● WHAT NEEDS TO BE DONE: Only some lines are wanted: please transcribe exactly those from the one containing "Click the Bluetooth icon in the toolbar" through the end of the data, pictures excluded.
====
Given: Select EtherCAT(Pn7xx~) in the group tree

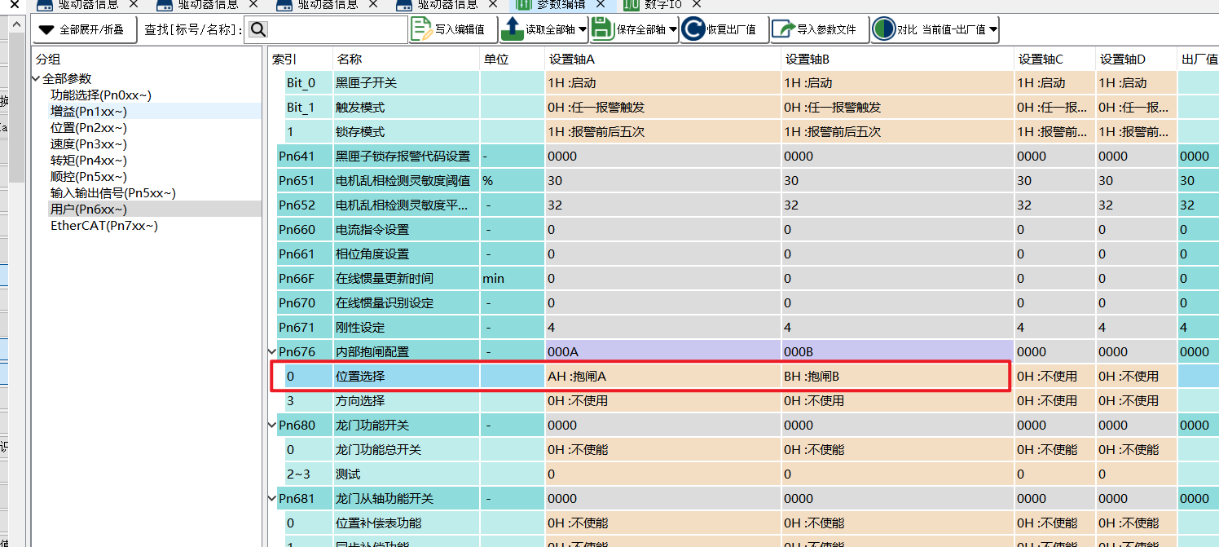Looking at the screenshot, I should click(104, 226).
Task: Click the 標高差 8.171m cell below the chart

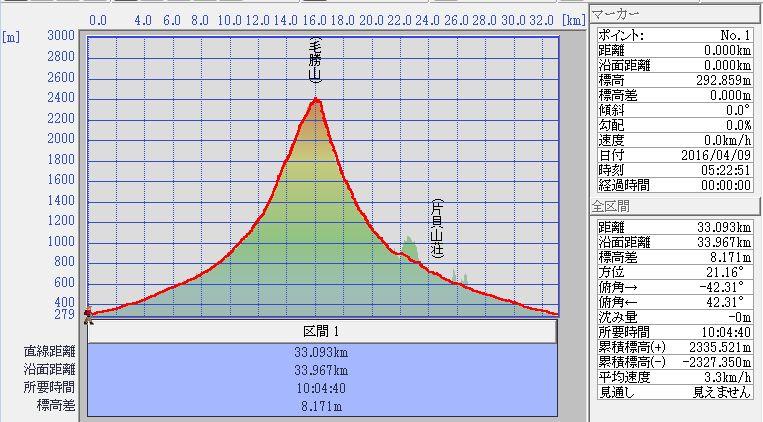Action: pos(322,406)
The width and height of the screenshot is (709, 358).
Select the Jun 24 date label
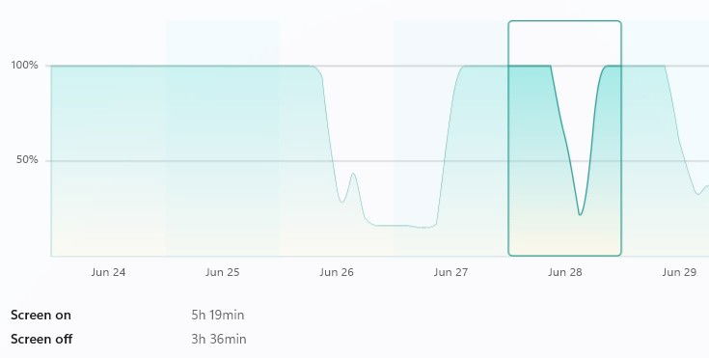(x=108, y=272)
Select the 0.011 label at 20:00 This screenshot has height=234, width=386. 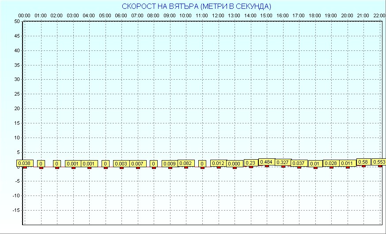pyautogui.click(x=347, y=163)
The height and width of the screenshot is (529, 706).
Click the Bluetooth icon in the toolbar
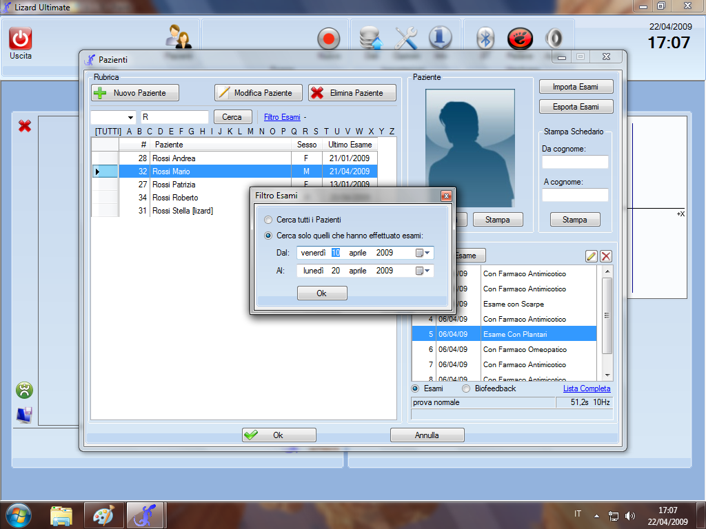tap(486, 39)
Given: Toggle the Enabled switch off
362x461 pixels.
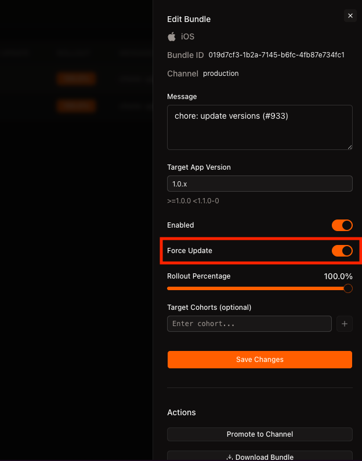Looking at the screenshot, I should [342, 225].
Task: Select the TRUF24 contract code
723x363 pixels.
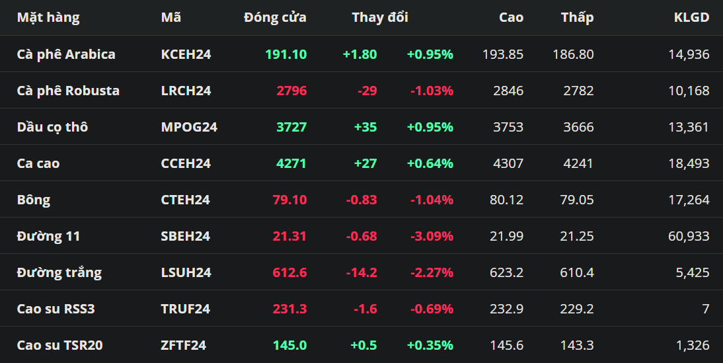Action: 186,309
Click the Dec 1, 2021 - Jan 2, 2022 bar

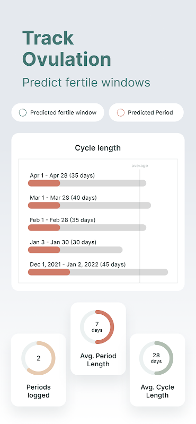tap(98, 272)
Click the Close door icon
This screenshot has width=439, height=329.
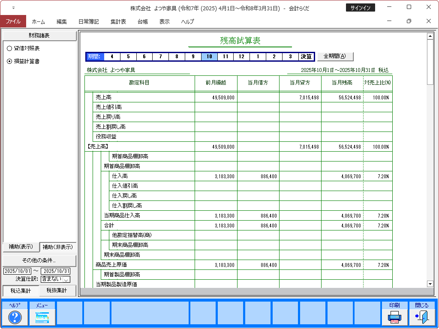(421, 317)
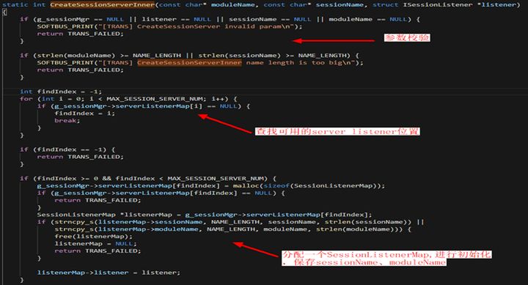Screen dimensions: 528x285
Task: Click the boxed opening brace below the declaration
Action: click(x=4, y=12)
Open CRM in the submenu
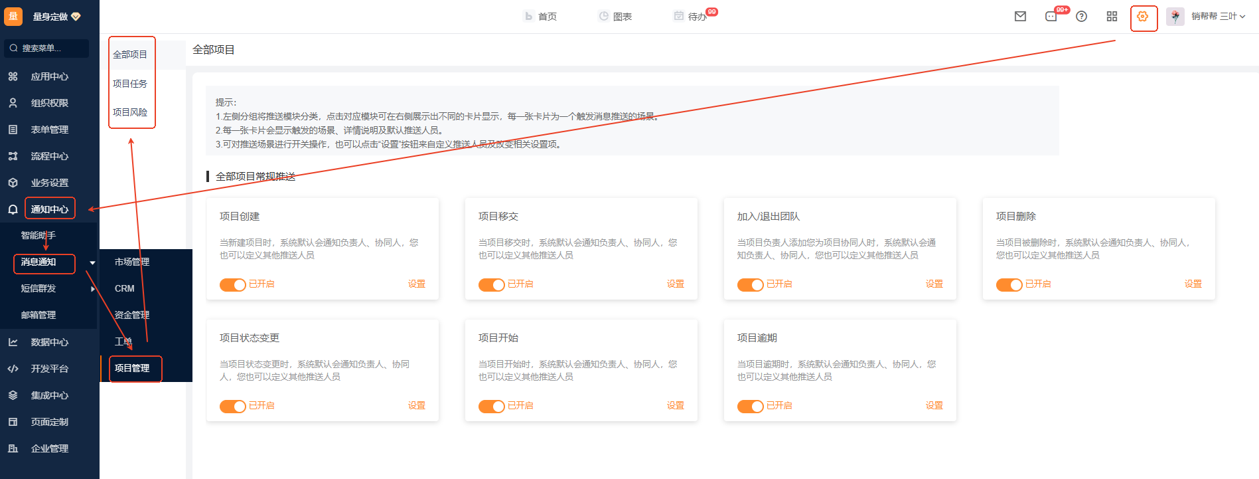1259x479 pixels. (125, 288)
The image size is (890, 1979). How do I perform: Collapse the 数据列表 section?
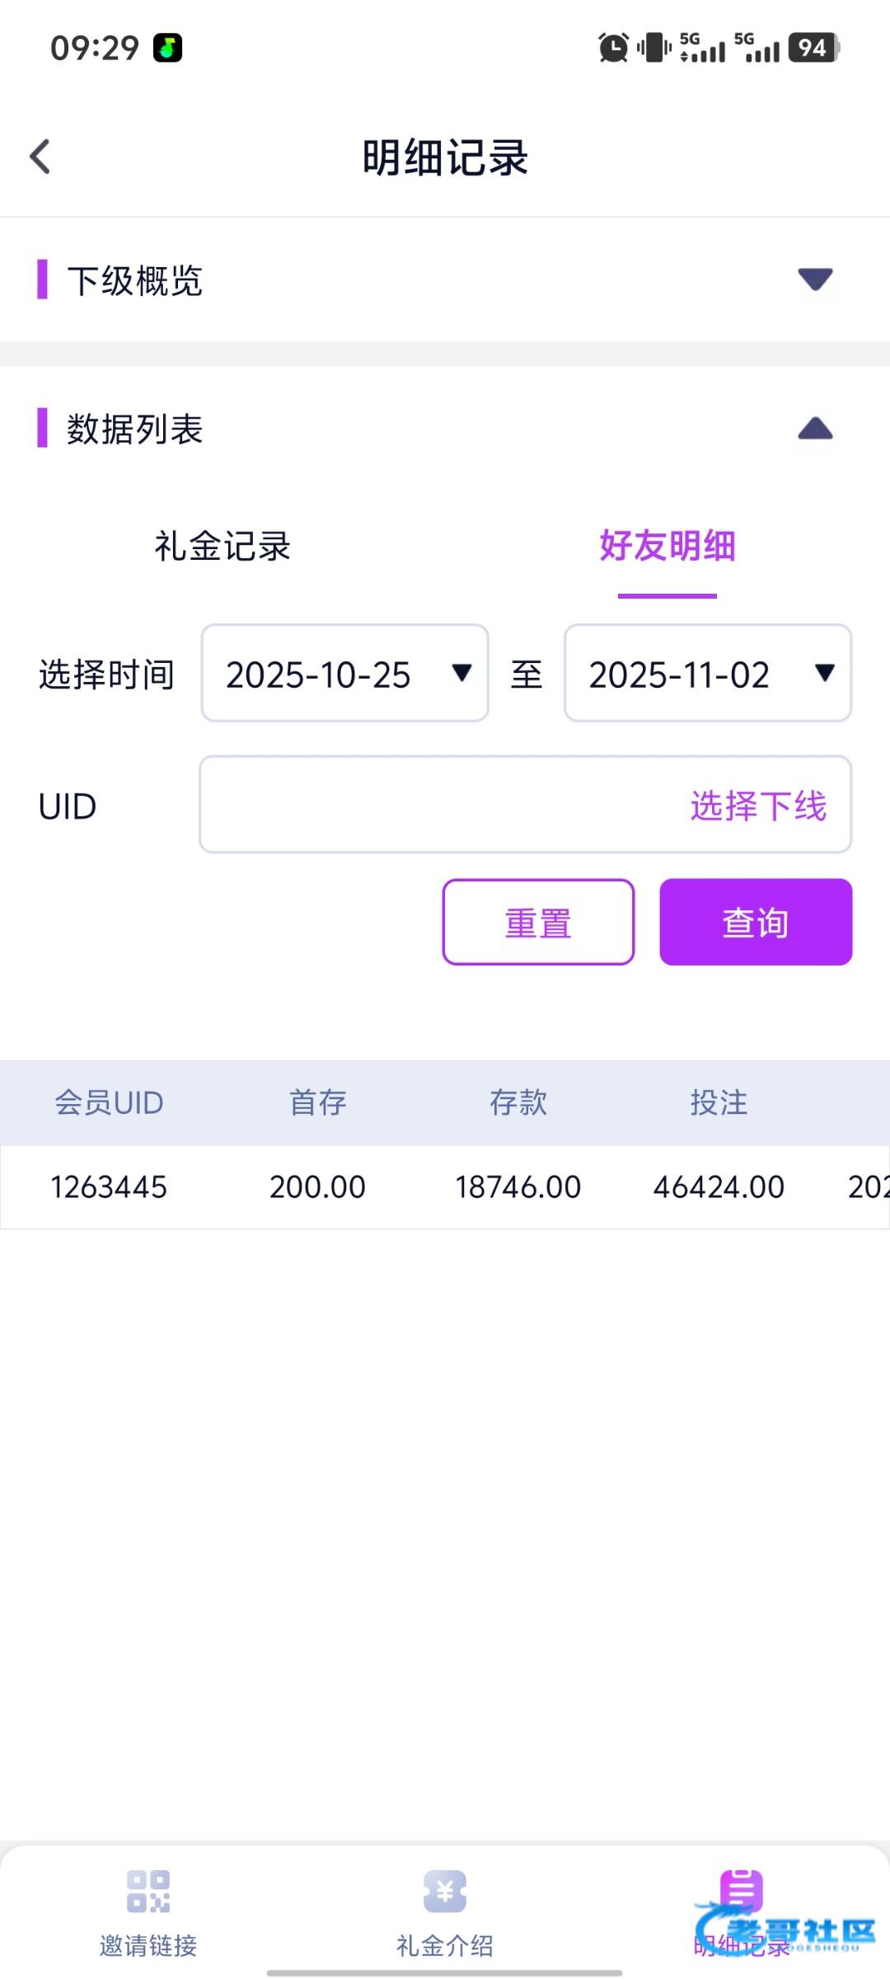click(815, 429)
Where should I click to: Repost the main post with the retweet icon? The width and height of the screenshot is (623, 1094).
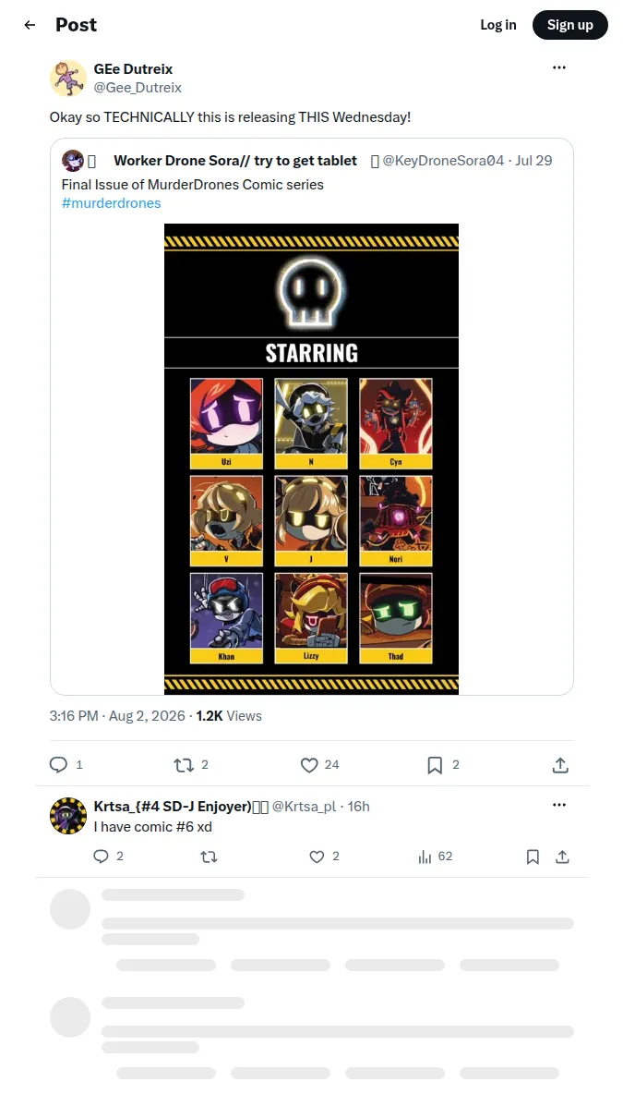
====
● TASK ANSWER:
Click the Bluetooth icon in the toolbar
tap(486, 39)
Given: Toggle the Enabled switch off
362x461 pixels.
Looking at the screenshot, I should [342, 225].
Task: Select the TRUF24 contract code
723x363 pixels.
Action: 186,309
Click the Dec 1, 2021 - Jan 2, 2022 bar

tap(98, 272)
Click the Close door icon
This screenshot has width=439, height=329.
(421, 317)
Screen dimensions: 528x285
Task: Click the boxed opening brace below the declaration
Action: click(x=4, y=12)
Open CRM in the submenu
1259x479 pixels. (125, 288)
The image size is (890, 1979). How do I perform: Collapse the 数据列表 section?
click(815, 429)
Where should I click to: Repost the main post with the retweet icon? The width and height of the screenshot is (623, 1094).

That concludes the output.